Dataset items:
:::::
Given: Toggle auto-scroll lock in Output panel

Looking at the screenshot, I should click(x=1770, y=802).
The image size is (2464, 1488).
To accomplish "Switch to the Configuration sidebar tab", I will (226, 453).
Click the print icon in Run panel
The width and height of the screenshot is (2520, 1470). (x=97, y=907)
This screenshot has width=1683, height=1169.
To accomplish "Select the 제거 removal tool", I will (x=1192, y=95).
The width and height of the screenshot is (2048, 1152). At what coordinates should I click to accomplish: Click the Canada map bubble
:::::
Task instructions: When a line in the records above contains the word "will", copy it.

Response:
To accomplish "Switch to the Configuration sidebar tab", I will (226, 453).
To accomplish "Select the 제거 removal tool", I will (x=1192, y=95).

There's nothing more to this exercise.